# Extrait
▶
Plusieurs études prouvent que les petites salles de spectacles sont créés et administrées, dans leur très grande majorité, par des artistes professionnels ou amateurs, voire de simples mélomanes, n'ayant jamais été formés spécialement aux rouages de la gestion culturelle. A l'heure où d'aucuns mettent en doute l'intérêt de certaines filières littéraires ou artistiques – au regard des cursus plus professionnalisants de management ou de communication qui proposeraient un enseignement plus pragmatique (en d'autres termes "plus utile") – ne pourrions-nous pas supposer que la connaissance d'un répertoire, la maîtrise d'une pratique artistique sont encore plus indispensables pour l'organisation d'un événement culturel ?

Loin de nous l'idée de fustiger à notre tour les formations de gestion, mais n'y a-t-il pas une certaine injustice à vouloir considérer que la culture, la connaissance approfondie des oeuvres, l'apprentissage d'une pratique artistique, constituent des acquis largement insuffisants pour élaborer une programmation, encadrer des interprètes et assumer une direction artistique ou même administrative ? La gestion culturelle n'implique-t-elle pas un certain charisme – capable de susciter l'estime des musiciens ou des comédiens que l'on croise – davantage le fruit d'une réelle connaissance de l'art ? Un agrégé de lettres serait-il réellement un moins bon directeur de festival de poésie, qu'un diplômé en master de communication ?

Il serait dommage de devoir absolument opposer deux formations pourtant relativement complémentaires : l’une donnant accès aux œuvres et à la pratique artistique (soupçonnée de fabriquer des chômeurs), l’autre s’inscrivant dans une optique professionnelle (même si le choix de l’école de commerce ou de la communication se résume pour certains à celui de l’épice ou du boniment). C’est bien là tout l’enjeu de la réflexion entamée depuis quelques années autour de la pertinence de certaines filières jugées « non rentables ». Encore une fois, nous avons montré plus haut que la passion pour un répertoire, qui anime l’étudiant de musique, constitue le vrai moteur capable de fournir plus tard toute l’énergie nécessaire à la création d’une salle de spectacles ou d’un festival. Cette activité, qui durant les premières années, ne peut généralement pas prétendre à l’obtention de subventions importantes et à une rentabilité financière, s’apparente davantage à un sacerdoce de la part de ces « fous et allumés de musique », et rebute souvent le jeune professionnel de la gestion culturelle qui, avec son bac + 5 et son diplôme en poche, souhaiterait, tant qu’à faire, ne pas « travailler à l’œil » durant ces trois premières années.

Tout le problème réside dans le fait que le renoncement à une carrière d’interprète, après de nombreuses années d’étude et de pratique musicale au conservatoire et à l‘université, est trop souvent perçu comme un échec professionnel. Pourtant, ces musiciens - puisque l’on reste toujours un "musicien" (que l’on vive ou pas de son métier) - s’orientent parfois vers ces mêmes filières de gestion et de communication, et c’est justement leur réelle connaissance de l’art musical qui rendra leur action et leurs projets pertinents.
◀
# Données
▶
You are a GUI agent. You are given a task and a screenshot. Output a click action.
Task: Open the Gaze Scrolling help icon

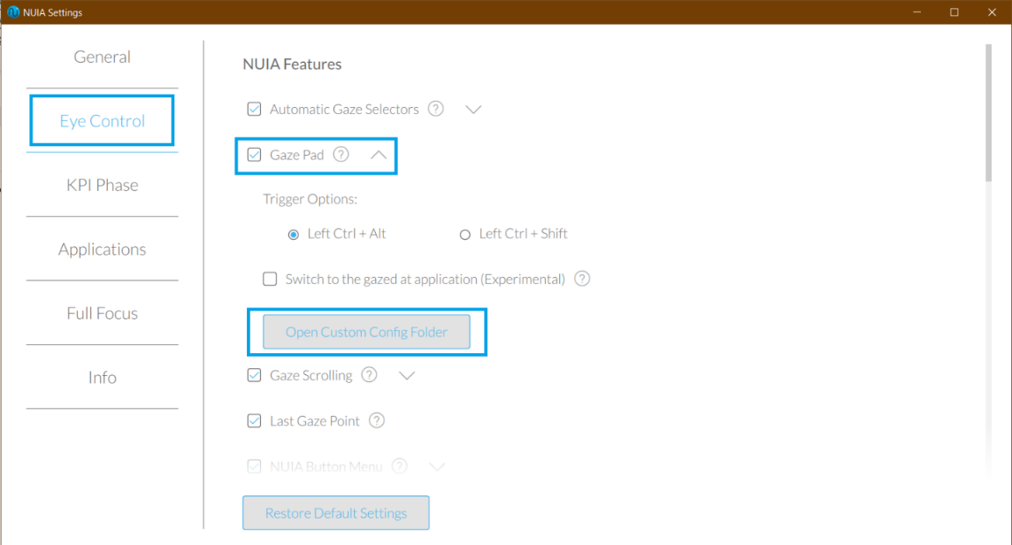coord(369,374)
◀
# Travail à faire
1. Selon l'extrait, pourquoi la création d'une salle de spectacles ou d'un festival rebute-t-elle souvent le jeune professionnel de la gestion culturelle ? Répondez en une à trois phrases.
2. Répondez brièvement à ces questions sur l'extrait.
(a) D'après les études citées, par qui les petites salles de spectacles sont-elles créées et administrées dans leur très grande majorité ?
(b) Quel diplômé l'extrait compare-t-il à un diplômé en master de communication pour la direction d'un festival de poésie ?
(c) Comment le renoncement à une carrière d'interprète est-il trop souvent perçu ?
3. Recopiez le passage de l'extrait qui va de « Plusieurs études prouvent » jusqu'à « événement culturel ? » inclus.

# Corrigés
1. Durant les premières années, cette activité ne peut généralement pas prétendre à des subventions importantes ni à une rentabilité financière, et elle s'apparente plutôt à un sacerdoce. Or ce jeune diplômé, avec son bac + 5 en poche, souhaiterait ne pas « travailler à l'œil » durant ces trois premières années.

2.
(a) Par des artistes professionnels ou amateurs, voire de simples mélomanes, qui n'ont jamais été formés spécialement à la gestion culturelle.
(b) Un agrégé de lettres.
(c) Comme un échec professionnel.

3.
Plusieurs études prouvent que les petites salles de spectacles sont créés et administrées, dans leur très grande majorité, par des artistes professionnels ou amateurs, voire de simples mélomanes, n'ayant jamais été formés spécialement aux rouages de la gestion culturelle. A l'heure où d'aucuns mettent en doute l'intérêt de certaines filières littéraires ou artistiques – au regard des cursus plus professionnalisants de management ou de communication qui proposeraient un enseignement plus pragmatique (en d'autres termes "plus utile") – ne pourrions-nous pas supposer que la connaissance d'un répertoire, la maîtrise d'une pratique artistique sont encore plus indispensables pour l'organisation d'un événement culturel ?